Are date calculations faster in PHP or MySQL? - php

A while back a database administrator mentioned to me that some server-side programmers don't utilize SQL as often as they should. For instance, when it comes making time-based calculations, he claims that SQL is better suited.
I didn't give that much consideration since it didn't really affect what I was doing. However, now I am making considerable time-based calculations. Typically, I have used PHP for this in the past. For the sake of performance, I am curious as to whether SQL would be more efficient.
For example, these are some of the tasks I have been doing:
$todaysDate = date("d-m-Y");
$todayStamp = strtotime($todaysDate); //Convert date to unix timestamp for comparison
$verifyStamp = strtotime($verifyDate); //Convert submitted date to unix timestamp for comparison
//The date comparison
if((strtotime($lbp) <= $verifyStamp) && ($verifyStamp <= $todayStamp)){
return true;
}
else {
$invalid = "$verifyDate is outside the valid date range: $lbp - $todaysDate.";
return $invalid;
}
The variables aren't that important - it's just to illustrate that I am making comparisons, adding time to current dates, etc.
Would it be beneficial if I were to translate some or all of these tasks to SQL? Note that my connection to my database is via PDO and that I usually have to create a new connection. Also, my date calculations typically will be inserted into a database. So when I say that I'm making comparisons or adding time to a current date, I mean that I'm making these calculation before adding whatever results from them to a query:
i.e. $result = something...INSERT INTO table VALUE = $result
The calculations could just as easily be INSERT INTO table VALUE = DATE_ADD(...
Any input is appreciated.

The overhead of talking to the database would negate any and all advantages it may or may not have. It's simple: if you're in PHP anyway, do the calculations in PHP. If the data you want to do calculations on is in the database, do it in the database. Don't transition between systems just because unless you can really proof that it saves you a ton of time to do so (most likely it doesn't). What you're showing is child's play in either system, it hardly gets any faster as it is.

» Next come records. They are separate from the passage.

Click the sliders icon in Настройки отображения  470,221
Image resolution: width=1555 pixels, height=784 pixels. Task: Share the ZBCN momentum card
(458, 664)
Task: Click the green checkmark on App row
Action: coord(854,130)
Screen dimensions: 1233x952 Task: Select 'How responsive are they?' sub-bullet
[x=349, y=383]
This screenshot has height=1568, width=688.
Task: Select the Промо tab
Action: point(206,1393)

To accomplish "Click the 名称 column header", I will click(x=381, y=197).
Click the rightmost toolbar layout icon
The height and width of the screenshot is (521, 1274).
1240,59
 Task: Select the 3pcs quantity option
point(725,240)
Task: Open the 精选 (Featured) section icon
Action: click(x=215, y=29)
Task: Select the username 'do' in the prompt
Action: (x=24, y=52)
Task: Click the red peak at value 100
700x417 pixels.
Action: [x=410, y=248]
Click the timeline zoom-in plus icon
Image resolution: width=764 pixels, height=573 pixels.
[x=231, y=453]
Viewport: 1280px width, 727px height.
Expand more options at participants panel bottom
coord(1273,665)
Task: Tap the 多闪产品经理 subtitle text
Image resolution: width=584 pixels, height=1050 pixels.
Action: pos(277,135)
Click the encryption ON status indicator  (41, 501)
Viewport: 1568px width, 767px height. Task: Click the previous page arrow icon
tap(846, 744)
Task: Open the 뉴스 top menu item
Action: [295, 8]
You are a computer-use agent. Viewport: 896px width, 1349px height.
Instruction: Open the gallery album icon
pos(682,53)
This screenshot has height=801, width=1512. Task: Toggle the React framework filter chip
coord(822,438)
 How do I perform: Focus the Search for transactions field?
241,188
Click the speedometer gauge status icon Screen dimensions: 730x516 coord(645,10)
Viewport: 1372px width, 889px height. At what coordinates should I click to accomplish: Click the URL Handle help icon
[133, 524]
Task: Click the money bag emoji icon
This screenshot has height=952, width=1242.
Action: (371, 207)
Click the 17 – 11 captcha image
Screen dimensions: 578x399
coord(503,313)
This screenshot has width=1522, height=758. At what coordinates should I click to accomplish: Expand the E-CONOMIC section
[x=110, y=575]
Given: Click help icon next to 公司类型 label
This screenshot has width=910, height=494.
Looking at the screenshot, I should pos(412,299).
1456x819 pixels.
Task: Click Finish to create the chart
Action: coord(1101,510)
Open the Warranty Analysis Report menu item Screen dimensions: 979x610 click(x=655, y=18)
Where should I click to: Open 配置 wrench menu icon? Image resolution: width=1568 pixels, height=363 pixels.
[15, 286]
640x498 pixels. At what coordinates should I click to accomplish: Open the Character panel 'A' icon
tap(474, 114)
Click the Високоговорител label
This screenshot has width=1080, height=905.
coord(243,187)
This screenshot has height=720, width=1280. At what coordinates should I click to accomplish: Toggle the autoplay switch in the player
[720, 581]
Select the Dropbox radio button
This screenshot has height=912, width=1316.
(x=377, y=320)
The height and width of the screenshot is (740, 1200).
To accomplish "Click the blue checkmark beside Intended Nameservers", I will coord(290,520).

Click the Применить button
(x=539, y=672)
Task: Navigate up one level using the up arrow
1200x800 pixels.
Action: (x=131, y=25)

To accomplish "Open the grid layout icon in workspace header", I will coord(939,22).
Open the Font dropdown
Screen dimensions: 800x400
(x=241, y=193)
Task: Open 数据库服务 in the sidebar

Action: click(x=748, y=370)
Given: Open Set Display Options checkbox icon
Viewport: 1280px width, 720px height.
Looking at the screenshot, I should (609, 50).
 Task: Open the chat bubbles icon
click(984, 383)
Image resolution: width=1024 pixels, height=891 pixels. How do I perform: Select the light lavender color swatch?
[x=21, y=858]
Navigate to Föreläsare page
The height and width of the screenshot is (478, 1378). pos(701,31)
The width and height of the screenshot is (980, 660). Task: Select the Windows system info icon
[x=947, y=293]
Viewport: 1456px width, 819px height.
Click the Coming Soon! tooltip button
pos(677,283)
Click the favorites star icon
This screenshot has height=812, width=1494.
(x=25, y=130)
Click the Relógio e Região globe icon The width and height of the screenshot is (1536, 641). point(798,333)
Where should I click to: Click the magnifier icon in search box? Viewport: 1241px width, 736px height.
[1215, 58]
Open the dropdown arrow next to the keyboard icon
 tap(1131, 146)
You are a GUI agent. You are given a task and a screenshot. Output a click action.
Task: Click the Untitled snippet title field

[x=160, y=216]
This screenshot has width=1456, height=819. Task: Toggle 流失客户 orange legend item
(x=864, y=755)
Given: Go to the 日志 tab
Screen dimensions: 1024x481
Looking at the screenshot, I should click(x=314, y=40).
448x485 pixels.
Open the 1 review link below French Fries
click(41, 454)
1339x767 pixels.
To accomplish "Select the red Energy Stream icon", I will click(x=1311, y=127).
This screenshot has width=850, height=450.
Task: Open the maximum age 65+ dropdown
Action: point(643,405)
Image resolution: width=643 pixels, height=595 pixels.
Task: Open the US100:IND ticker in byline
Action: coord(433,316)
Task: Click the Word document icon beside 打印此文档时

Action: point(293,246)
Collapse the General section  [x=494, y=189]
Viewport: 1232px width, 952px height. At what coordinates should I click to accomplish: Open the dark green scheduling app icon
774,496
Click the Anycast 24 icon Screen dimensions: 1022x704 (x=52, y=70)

Well when you consider SQL with any of the programming language, then using SQL is more preferable for calculations than any other language.
If you consider Php and SQL then I would like to tell you what I have realized from my analysis..
The PHP architecture is a client-server architecture, that is Client sends a HTTP-Request to the Server and the server responds back to the client with HTTP-Response
One the backside of the server, the server generates a simple HTML Format page which is static that page is generated using the dynamic codes of PHP on the server.
Now the total time is:
HTTP-Request + SQL-Query + Fetching data from SQL Query + Data Manipulation of SQL Data + Php-to-HTMLGeneration + HTTP-Response
But if in case you use the calculations to be done within the SQL Query itself then the time for Data Manipulation of SQL in php would be saved. As the Php would have to deal with the datas explicitly.
So the total time would be:
HTTP-Request + SQL-Query + Fetching data from SQL Query + Php-to-HTMLGeneration + HTTP-Response
This may look almost equal if you are dealing with less amount of data. But for an instance if you are dealing with 1000 of rows in one query then a loop in php which would run 1000 time would be more time consuming than running a single query which would calculate the complete 1000 row in just one command.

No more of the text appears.